## Work required:
Restate the whole listing below word for word and keep the images out.

--

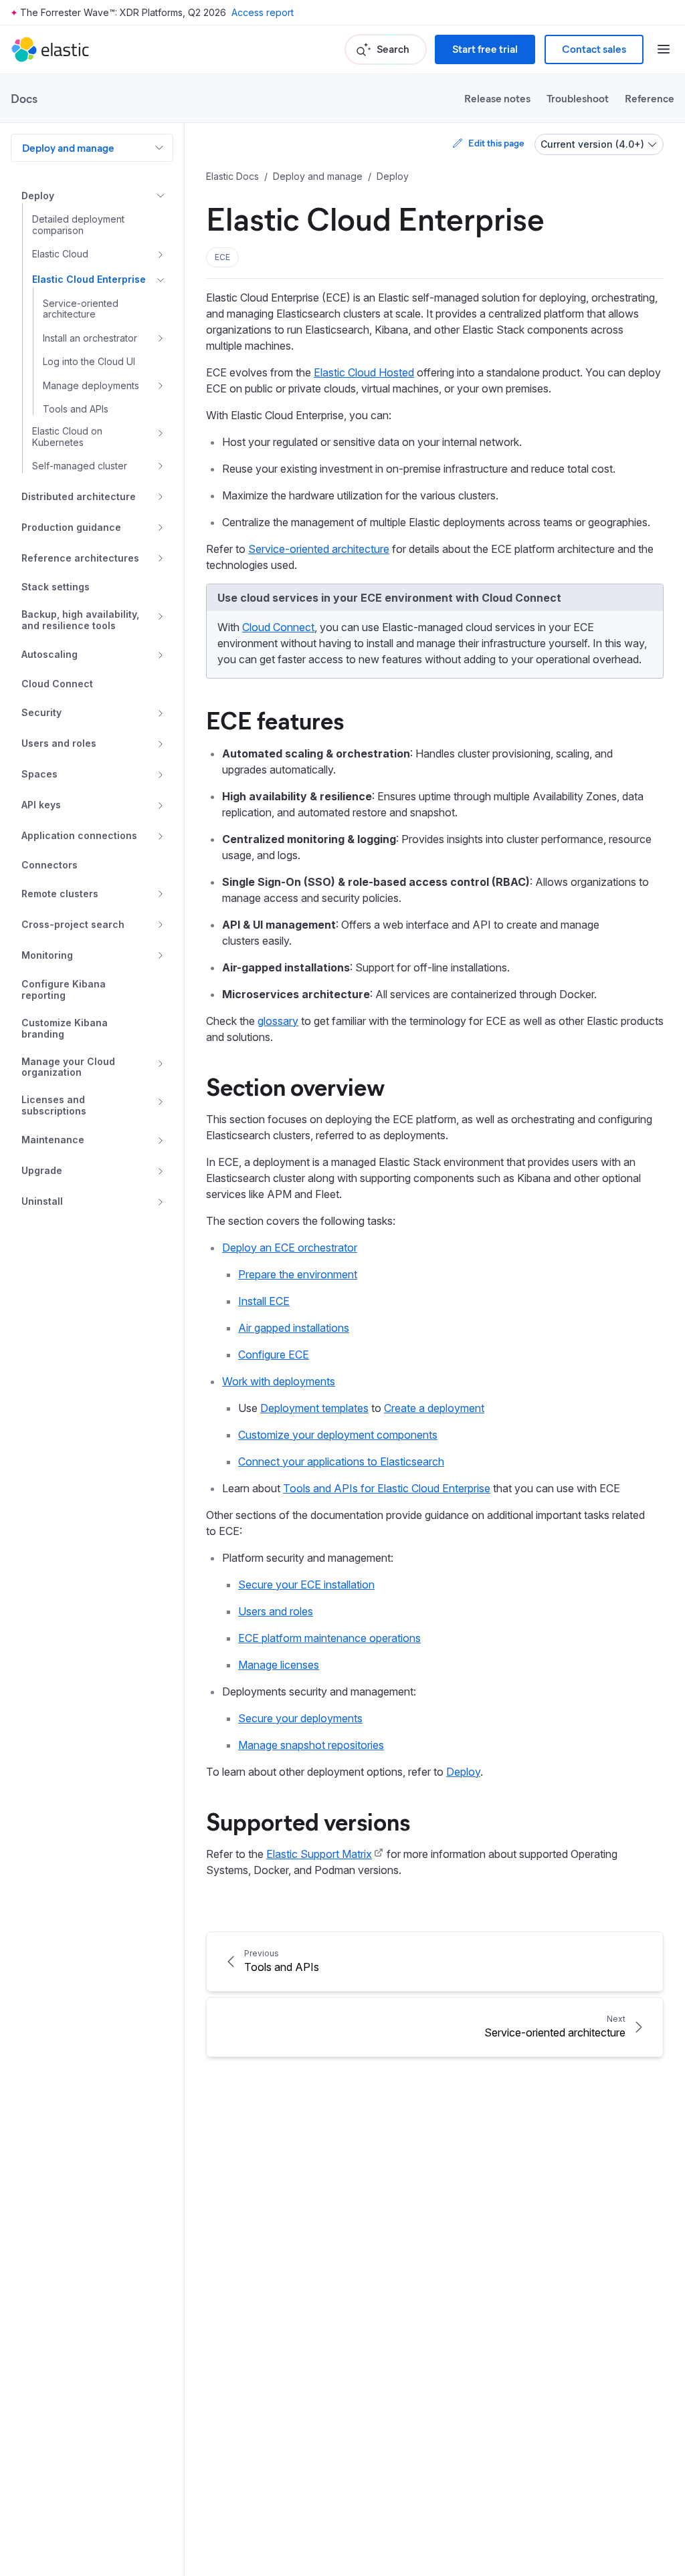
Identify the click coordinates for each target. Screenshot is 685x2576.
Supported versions (308, 1820)
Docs (24, 98)
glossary (278, 1021)
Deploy (463, 1771)
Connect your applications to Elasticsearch (341, 1461)
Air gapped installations (293, 1327)
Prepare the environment (297, 1274)
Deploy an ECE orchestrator (289, 1247)
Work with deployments (278, 1381)
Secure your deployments (300, 1718)
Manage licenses (278, 1664)
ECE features (275, 719)
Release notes (497, 98)
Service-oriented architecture (318, 549)
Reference (649, 98)
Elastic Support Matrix (319, 1854)
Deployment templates (314, 1408)
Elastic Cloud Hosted (364, 372)
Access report (262, 12)
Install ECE (264, 1301)
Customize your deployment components (337, 1434)
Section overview (295, 1086)
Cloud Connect (278, 627)
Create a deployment (434, 1408)
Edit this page (496, 142)
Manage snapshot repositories (311, 1745)
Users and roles (275, 1611)
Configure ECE (273, 1354)
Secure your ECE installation (306, 1584)
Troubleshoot (578, 98)
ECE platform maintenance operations (329, 1638)
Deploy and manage (68, 147)
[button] (222, 257)
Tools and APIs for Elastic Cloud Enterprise (386, 1488)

--

## Written solution:
Identify the click coordinates for each target. Screenshot is 685x2576.
Supported versions (308, 1820)
Docs (24, 98)
glossary (278, 1021)
Deploy (463, 1771)
Connect your applications to Elasticsearch (341, 1461)
Air gapped installations (293, 1327)
Prepare the environment (297, 1274)
Deploy an ECE orchestrator (289, 1247)
Work with deployments (278, 1381)
Secure your deployments (300, 1718)
Manage licenses (278, 1664)
ECE features (275, 719)
Release notes (497, 98)
Service-oriented architecture (318, 549)
Reference (649, 98)
Elastic Support Matrix (319, 1854)
Deployment templates (314, 1408)
Elastic Cloud Hosted (364, 372)
Access report (262, 12)
Install ECE (264, 1301)
Customize your deployment components (337, 1434)
Section overview (295, 1086)
Cloud Connect (278, 627)
Create a deployment (434, 1408)
Edit this page (496, 142)
Manage snapshot repositories (311, 1745)
Users and roles (275, 1611)
Configure ECE (273, 1354)
Secure your ECE installation (306, 1584)
Troubleshoot (578, 98)
ECE platform maintenance operations (329, 1638)
Deploy and manage (68, 147)
[button] (222, 257)
Tools and APIs for Elastic Cloud Enterprise (386, 1488)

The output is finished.